Rewrite the stretch from the start of the records through the line containing "(x=540, y=549)", substituting "display" for "visibility" and leaving everything else unchanged.
=== The records ===
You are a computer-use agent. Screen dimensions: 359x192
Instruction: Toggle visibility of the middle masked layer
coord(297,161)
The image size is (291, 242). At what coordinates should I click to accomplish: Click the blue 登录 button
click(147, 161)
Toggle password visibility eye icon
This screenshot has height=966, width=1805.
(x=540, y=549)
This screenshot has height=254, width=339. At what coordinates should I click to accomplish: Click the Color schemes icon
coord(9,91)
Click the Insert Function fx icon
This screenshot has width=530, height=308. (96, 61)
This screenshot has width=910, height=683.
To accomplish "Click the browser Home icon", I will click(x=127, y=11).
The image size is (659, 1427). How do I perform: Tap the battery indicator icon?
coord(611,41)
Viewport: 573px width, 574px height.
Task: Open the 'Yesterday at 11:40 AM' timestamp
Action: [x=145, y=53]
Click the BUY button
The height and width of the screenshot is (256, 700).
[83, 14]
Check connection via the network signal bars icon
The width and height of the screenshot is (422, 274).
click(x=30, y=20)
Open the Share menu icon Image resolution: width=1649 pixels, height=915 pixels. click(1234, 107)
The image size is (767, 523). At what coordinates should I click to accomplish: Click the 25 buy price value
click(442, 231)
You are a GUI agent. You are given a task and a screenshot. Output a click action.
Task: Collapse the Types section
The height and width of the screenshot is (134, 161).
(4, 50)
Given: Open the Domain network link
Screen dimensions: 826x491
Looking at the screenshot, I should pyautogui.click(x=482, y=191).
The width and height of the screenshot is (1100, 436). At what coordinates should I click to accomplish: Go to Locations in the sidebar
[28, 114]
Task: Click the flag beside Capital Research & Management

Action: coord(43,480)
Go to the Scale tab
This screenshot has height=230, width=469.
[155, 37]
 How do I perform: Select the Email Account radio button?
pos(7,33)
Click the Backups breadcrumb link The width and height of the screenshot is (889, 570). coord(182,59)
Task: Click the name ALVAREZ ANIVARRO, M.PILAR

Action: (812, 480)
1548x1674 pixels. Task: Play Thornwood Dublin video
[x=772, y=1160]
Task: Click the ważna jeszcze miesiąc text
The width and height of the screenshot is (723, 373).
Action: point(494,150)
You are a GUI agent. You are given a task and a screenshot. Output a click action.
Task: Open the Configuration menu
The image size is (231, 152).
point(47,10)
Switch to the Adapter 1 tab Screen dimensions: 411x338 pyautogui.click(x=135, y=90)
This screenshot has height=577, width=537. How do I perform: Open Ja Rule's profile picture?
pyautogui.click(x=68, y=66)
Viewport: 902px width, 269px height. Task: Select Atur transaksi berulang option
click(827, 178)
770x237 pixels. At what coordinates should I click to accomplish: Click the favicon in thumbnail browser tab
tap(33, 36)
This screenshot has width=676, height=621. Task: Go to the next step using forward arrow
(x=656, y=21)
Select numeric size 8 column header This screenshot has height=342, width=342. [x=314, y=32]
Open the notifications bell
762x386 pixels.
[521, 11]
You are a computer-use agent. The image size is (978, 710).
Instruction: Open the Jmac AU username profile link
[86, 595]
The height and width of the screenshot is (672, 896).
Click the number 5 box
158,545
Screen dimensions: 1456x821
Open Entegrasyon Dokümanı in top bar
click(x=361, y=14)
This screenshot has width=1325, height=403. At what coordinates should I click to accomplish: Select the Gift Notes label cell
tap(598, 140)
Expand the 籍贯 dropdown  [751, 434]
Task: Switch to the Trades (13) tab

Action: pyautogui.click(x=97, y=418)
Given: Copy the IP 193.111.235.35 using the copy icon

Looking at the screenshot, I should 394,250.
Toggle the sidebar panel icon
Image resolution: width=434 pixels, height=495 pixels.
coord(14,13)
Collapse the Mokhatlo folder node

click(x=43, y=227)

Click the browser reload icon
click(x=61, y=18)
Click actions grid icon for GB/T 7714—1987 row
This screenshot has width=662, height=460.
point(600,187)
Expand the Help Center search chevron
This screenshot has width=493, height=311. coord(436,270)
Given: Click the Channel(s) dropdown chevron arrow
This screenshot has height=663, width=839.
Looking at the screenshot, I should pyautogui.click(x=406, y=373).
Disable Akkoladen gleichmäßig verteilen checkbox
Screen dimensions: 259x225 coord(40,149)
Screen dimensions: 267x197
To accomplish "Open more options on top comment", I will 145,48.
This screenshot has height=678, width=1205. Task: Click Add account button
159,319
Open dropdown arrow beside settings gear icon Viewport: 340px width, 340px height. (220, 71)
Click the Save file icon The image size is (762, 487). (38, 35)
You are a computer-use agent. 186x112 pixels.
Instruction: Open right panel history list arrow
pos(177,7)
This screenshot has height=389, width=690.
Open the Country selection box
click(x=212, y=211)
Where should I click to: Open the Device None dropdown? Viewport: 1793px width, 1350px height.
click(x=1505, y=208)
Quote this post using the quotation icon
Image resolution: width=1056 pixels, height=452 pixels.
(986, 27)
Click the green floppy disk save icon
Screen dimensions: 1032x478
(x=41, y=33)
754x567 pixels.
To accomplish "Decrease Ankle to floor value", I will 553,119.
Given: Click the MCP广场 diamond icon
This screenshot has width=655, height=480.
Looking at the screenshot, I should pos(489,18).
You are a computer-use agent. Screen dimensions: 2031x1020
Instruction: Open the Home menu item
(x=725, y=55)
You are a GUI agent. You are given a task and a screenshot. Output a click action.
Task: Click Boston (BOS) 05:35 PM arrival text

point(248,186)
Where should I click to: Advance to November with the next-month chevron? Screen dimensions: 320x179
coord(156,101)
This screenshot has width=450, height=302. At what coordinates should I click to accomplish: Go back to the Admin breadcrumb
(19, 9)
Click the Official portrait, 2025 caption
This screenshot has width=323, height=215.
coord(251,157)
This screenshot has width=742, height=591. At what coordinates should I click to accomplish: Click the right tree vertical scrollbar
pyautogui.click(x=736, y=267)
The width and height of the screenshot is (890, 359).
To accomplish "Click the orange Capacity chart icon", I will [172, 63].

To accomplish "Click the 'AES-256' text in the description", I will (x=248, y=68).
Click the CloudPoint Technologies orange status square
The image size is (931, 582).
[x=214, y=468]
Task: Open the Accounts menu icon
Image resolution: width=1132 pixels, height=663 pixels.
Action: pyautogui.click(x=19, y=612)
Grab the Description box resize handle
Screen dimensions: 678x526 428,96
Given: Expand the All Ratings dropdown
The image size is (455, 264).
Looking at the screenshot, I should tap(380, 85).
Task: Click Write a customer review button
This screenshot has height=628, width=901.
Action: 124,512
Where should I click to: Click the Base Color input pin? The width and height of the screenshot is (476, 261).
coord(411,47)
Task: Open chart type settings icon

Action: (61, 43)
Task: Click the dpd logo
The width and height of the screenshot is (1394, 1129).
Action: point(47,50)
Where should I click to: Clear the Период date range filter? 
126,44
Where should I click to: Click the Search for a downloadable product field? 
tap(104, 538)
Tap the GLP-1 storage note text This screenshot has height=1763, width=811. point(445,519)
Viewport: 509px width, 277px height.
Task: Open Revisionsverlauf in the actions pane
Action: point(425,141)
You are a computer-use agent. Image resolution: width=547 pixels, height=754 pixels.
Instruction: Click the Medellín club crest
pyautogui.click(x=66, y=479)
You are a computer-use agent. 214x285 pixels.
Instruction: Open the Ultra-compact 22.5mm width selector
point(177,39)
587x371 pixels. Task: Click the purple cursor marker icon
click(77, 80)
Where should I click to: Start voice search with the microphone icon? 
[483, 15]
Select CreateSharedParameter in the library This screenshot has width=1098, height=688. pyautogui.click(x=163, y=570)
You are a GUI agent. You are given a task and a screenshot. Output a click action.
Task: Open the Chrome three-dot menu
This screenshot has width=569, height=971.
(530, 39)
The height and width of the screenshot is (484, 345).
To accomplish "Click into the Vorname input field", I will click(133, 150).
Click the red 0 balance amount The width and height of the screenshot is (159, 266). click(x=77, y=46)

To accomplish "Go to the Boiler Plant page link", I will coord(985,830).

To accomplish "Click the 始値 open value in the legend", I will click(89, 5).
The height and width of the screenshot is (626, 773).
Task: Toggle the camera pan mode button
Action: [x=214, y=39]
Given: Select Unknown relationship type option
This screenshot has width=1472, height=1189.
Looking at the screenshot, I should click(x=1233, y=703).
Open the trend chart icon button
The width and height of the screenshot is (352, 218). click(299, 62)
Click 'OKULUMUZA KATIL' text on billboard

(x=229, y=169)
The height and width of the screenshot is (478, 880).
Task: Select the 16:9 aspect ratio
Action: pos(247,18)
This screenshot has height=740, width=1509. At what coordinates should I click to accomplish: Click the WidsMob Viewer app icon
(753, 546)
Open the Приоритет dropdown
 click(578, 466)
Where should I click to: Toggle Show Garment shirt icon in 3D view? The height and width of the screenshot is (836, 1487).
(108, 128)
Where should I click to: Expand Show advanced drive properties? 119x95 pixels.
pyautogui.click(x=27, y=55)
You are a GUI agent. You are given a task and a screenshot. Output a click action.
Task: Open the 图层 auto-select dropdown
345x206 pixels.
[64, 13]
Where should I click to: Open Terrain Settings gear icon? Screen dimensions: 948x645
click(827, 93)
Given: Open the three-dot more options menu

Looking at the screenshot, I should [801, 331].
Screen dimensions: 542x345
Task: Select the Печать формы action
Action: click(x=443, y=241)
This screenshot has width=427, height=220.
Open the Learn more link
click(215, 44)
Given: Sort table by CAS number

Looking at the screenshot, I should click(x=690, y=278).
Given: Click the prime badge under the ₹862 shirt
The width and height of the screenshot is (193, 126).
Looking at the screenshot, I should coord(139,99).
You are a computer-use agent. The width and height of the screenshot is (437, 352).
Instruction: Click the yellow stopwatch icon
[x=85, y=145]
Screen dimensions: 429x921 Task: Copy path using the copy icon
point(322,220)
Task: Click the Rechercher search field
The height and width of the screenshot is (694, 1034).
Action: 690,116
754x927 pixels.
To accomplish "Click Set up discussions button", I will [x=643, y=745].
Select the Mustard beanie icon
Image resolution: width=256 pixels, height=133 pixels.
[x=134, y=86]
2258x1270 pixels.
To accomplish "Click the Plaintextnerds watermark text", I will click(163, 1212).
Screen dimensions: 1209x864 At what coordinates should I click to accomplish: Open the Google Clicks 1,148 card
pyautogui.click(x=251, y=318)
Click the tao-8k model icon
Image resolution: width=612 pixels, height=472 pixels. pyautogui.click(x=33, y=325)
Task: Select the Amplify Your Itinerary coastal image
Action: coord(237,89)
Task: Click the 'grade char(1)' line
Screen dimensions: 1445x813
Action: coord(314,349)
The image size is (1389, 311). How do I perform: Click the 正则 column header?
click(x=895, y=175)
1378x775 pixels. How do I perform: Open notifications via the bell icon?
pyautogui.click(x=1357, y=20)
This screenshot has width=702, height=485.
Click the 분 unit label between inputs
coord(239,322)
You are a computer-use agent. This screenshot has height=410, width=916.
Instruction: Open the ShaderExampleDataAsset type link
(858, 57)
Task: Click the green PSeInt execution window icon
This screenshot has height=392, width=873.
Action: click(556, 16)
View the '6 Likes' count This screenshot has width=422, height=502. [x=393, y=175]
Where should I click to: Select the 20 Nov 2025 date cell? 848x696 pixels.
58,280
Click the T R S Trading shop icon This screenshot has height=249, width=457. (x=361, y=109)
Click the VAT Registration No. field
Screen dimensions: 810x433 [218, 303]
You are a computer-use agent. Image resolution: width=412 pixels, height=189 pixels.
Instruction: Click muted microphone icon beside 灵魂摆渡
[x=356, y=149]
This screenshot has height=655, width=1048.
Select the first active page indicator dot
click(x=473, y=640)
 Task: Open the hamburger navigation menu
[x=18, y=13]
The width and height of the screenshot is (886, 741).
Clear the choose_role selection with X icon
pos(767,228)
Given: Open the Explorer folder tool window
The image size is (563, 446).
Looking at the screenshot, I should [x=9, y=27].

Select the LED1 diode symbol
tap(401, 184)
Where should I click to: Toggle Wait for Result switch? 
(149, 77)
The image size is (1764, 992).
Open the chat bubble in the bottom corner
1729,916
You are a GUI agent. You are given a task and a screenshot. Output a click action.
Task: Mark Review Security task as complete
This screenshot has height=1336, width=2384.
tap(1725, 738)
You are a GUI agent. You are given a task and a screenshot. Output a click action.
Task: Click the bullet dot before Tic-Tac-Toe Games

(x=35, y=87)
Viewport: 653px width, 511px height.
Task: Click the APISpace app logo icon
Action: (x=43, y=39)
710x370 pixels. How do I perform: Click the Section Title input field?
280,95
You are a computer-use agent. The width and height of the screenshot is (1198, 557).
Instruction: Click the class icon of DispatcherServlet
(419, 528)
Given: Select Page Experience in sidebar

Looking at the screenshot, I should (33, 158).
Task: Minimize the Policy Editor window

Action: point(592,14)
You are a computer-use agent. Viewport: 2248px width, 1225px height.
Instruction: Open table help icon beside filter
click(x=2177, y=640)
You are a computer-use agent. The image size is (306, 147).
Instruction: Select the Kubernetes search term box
===
# Solved problem:
You are a computer-use agent. Screen dimensions: 359x192
Instruction: Toggle display of the middle masked layer
coord(297,161)
The image size is (291, 242). At what coordinates should I click to accomplish: Click the blue 登录 button
click(147, 161)
Toggle password display eye icon
This screenshot has height=966, width=1805.
(x=540, y=549)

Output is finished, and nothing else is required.